Lawsuit exposes detention conditions

In Lawsuit Says Migrants Subjected To Dirty Detention Facilities, Bad Food And Water, NPR reports:

Migrants detained in recent months at the U.S.-Mexico border describe being held in Customs and Border Protection facilities that are unsanitary and overcrowded, receiving largely inedible food and being forced to drink foul-smelling drinking water.

Documents filed Monday in U.S. District Court in California and viewed by NPR late Tuesday contain interviews with some 200 individuals detained under the Trump administration’s “zero tolerance” policy, many of whom related poor conditions at the centers.
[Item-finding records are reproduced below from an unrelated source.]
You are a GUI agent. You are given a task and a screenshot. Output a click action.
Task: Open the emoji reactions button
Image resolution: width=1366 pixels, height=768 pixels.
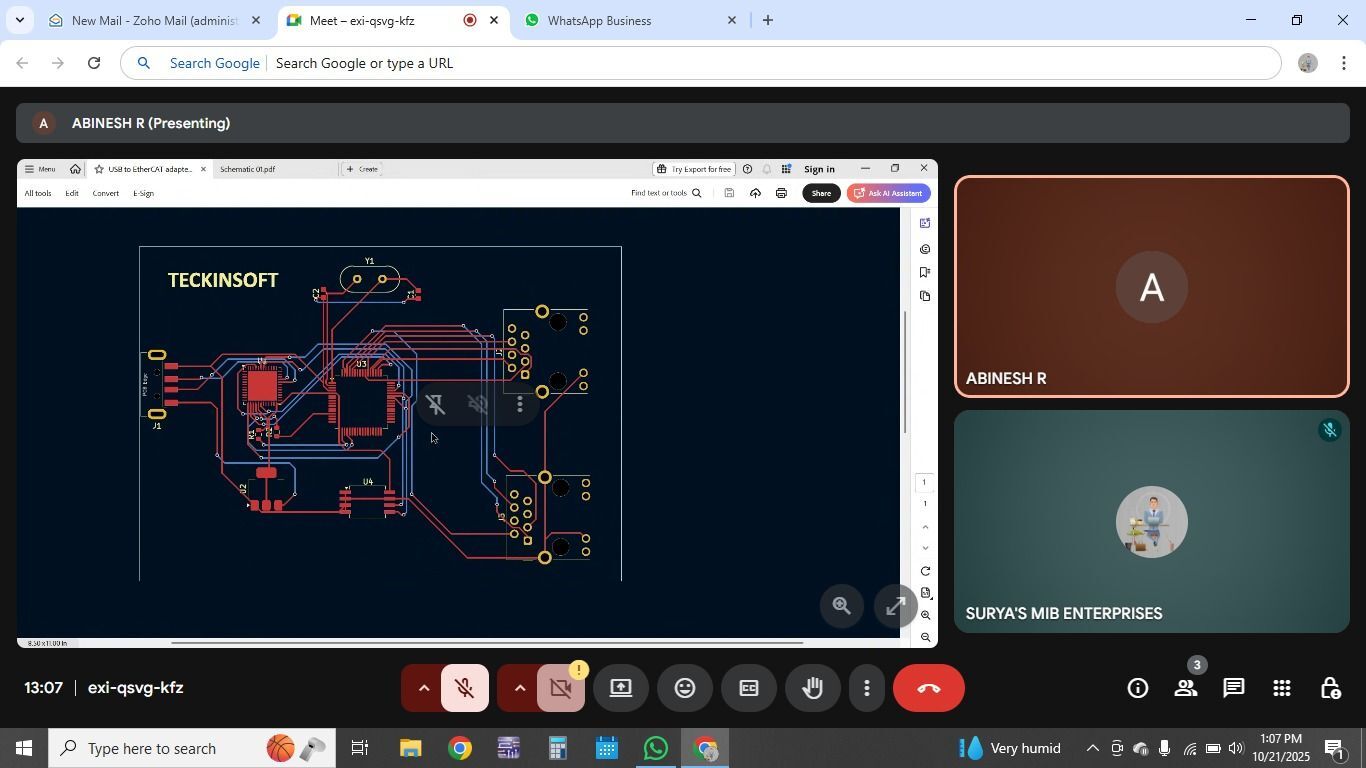click(x=685, y=688)
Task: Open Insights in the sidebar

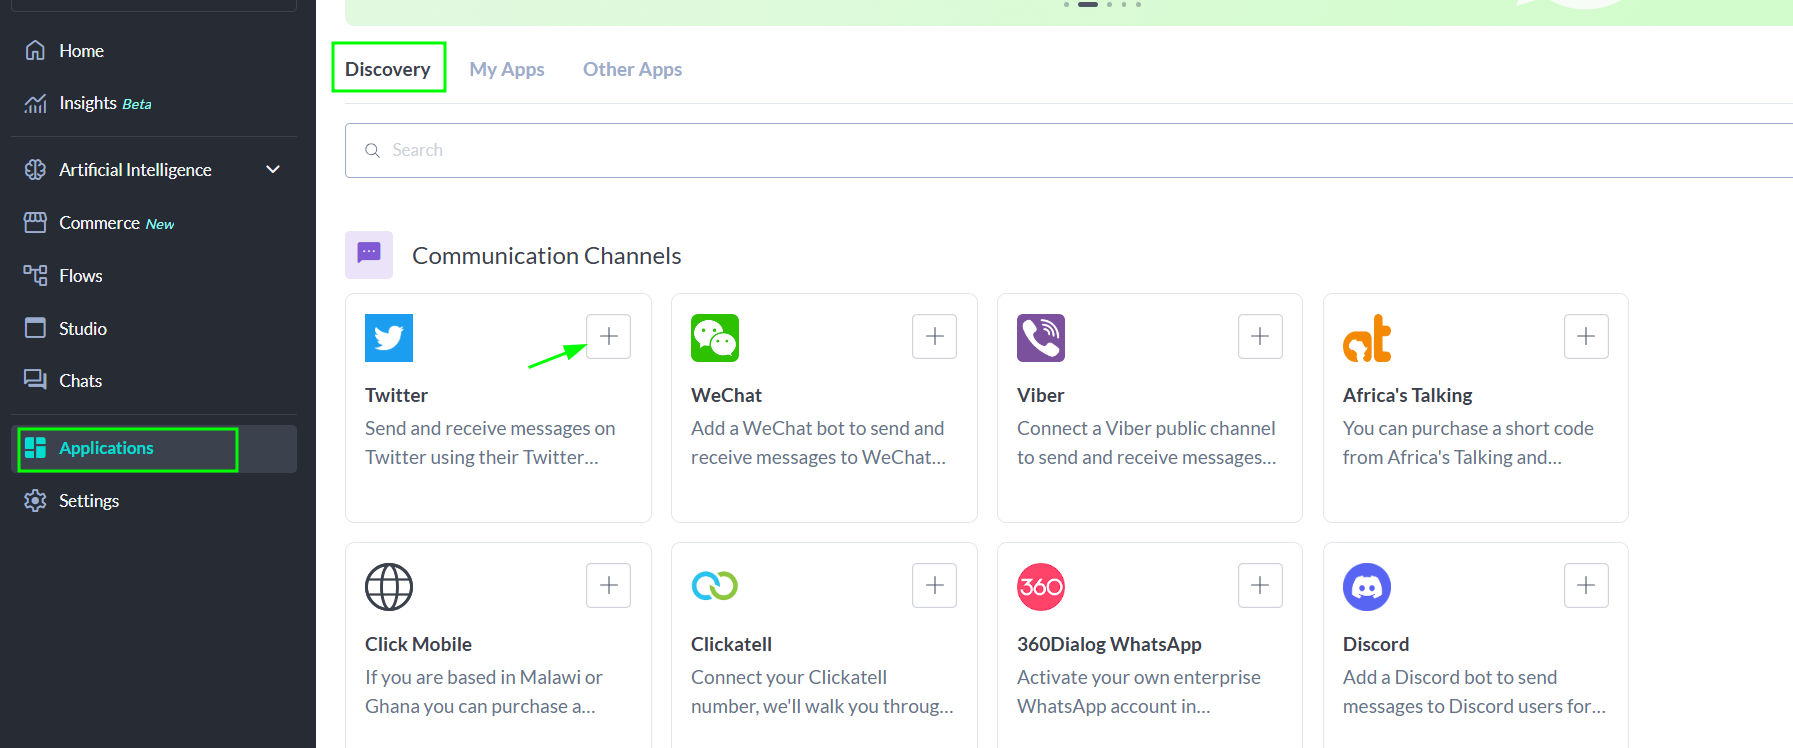Action: (x=88, y=104)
The documents are part of a long-running lawsuit that resulted in the 1997 Flores Settlement Agreement. They were filed on the migrants’ behalf by the Los Angeles-based Center for Human Rights & Constitutional Law, which is demanding that the government meet minimum standard conditions as laid out in the Flores agreement. The Department of Justice could not immediately be reached for comment.

The documents contain the stories of migrants arriving mainly from Honduras, Guatemala and El Salvador who were detained at various locations at different times, including one facility referred to by several interviewees as the “Dog House” or “Dog Pound,” and another as the “Ice House.” Last names of detained interviewees have been redacted.

“On the second or third day there, my daughter soiled herself … I asked if I could clean her because her underwear [was] soiled,” Fatima said. “The guards said, ‘No.’ … She remained in her dirty underwear until we arrived at Dilley [Texas] several days later.”

Several of the interviewees complained about the lack of, or poor quality of, drinking water and many others said they were offered sandwiches that were frozen solid, appeared to be spoiled or that they otherwise found inedible.

“[T]he worst thing was the water,” said Delmis V. of Honduras, the mother of a two-year-old boy. “I had to plug my nose to be able to drink it. It came out of the faucet and smelled terrible.”

Mayra S., the mother of children aged 2 and 9 years, said she “begged for water” for her daughter but was refused. “My daughter started crying. The officers told me to shut up.”

Iris A. was one of several who complained about getting “frozen” food that she said “smelled bad” and was “not fit for consumption.” Another said lettuce was “black.”

Others complained about sleeping in cold rooms or of several people being jammed into a small room without enough mattresses.